For now, all you need to know is that upon executing "z.sh," we set the shell to work with "z" by making the mentioned changes, which will allow us to execute our main flows.

Global variables

# z.sh:11 # set $_Z_CMD in .bashrc/.zshrc to change the command (default z). # set $_Z_DATA in .bashrc/.zshrc to change the datafile (default ~/.z). # set $_Z_MAX_SCORE lower to age entries out faster (default 9000). # set $_Z_NO_RESOLVE_SYMLINKS to prevent symlink resolution. # set $_Z_NO_PROMPT_COMMAND if you're handling PROMPT_COMMAND yourself. # set $_Z_EXCLUDE_DIRS to an array of directories to exclude. # set $_Z_OWNER to your username if you want use z while sudo with $HOME kept

Goal: Allow the user to change how “z.sh” works by setting global variables.

Walkthrough: When “z.sh” or its internal flows are executed, they will attempt to read those global variables. If they exist, the program will take their values instead of the default ones.

Usage notes

# z.sh:19 # USE: # * z foo cd to most frecent dir matching foo # * z foo bar cd to most frecent dir matching foo and bar # * z -r foo cd to highest ranked dir matching foo # * z -t foo cd to most recently accessed dir matching foo # * z -l foo list matches instead of cd # * z -e foo echo the best match, don't cd # * z -c foo restrict matches to subdirs of $PWD # * z -x remove the current directory from the datafile # * z -h show a brief help message

Goal: An example of usage.

Walkthrough: Some examples of how a user can work with “z” and what options and positional parameters can be passed to change “z” behavior; we will have a dedicated chapter to explore each option separately.

 flows c1 initialization Flows chapter 1 initialization

# z.sh:30 [ -d "${_Z_DATA:-$HOME/.z}" ] && { echo "ERROR: z.sh's datafile (${_Z_DATA:-$HOME/.z}) is a directory." }
  • [ expr ] - Single brackets are identical to the test command; they evaluate a conditional expression expr and return a 0 (true) or 1 (false) status. Read more.
  • -d file - A conditional expression that is True if the file exists and is a directory. Read more.
  • ${} - Shell parameter expansion: The ‘$’ character introduces parameter expansion, command substitution, or arithmetic expansion. The parameter name or symbol to be expanded may be enclosed in braces, which are optional but serve to protect the variable from characters immediately following it that could be interpreted as part of the name. Read more.
  • $HOME - Shell variable representing the current user home directory. Read more.
  • " " - Double quotes preserve the literal value of all characters within the quotes; it is a string representation. Read more.
  • ${parameter:-word} - If the parameter is unset or null, the expansion of the word is substituted. Otherwise, the value of the parameter is substituted. Read more.
  • expression1 && expression2 - True if both expression1 and expression2 are true. Read more.
  • {} - Block of code.
  • echo [arg …] - Output arguments list arg. Read more.

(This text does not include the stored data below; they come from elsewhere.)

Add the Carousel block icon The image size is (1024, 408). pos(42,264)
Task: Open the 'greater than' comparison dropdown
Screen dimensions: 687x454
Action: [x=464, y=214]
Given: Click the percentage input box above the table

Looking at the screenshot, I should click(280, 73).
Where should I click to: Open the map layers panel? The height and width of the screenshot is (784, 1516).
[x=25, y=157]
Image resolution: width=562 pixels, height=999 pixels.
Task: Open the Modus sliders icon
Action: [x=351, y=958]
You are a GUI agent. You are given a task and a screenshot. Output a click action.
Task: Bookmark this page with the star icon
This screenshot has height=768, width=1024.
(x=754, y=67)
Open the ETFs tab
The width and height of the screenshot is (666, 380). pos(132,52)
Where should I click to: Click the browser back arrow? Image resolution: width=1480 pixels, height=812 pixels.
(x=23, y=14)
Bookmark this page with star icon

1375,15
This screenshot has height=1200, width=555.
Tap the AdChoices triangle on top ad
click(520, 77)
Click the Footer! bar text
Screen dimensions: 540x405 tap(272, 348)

Goal: Confirm that the system invoking the program has a dedicated file that the program can use to store its data, either provided by the user or a default value. Since it’s possible to override the default value as the comment on the z.sh:12 file state. By reassigning $_Z_DATA environment variable to any value, an edge case may occur if this value evaluates to a directory instead of a file; if we find this edge case, we want to echo an error message with the path we tried to assess to communicate back to the user what originated this error.

Walkthrough: Expand the variable _Z_DATA if it exists; if not, expand $HOME shell variable followed by the /.z string. Check if the result of the expansion is a directory on the file system; if it’s not, skip the block followed by &&; if it is a directory, enter the block, use the echo command and pass it a string to output as an error message, this string utilizes the same expansion we did with the test earlier.


# z.sh:34 _z() { .. }
  • fname() compound-command [ redirections ] - Shell functions are a way to group commands for later execution using a single name for the group. They are executed just like a "regular" command. Read more.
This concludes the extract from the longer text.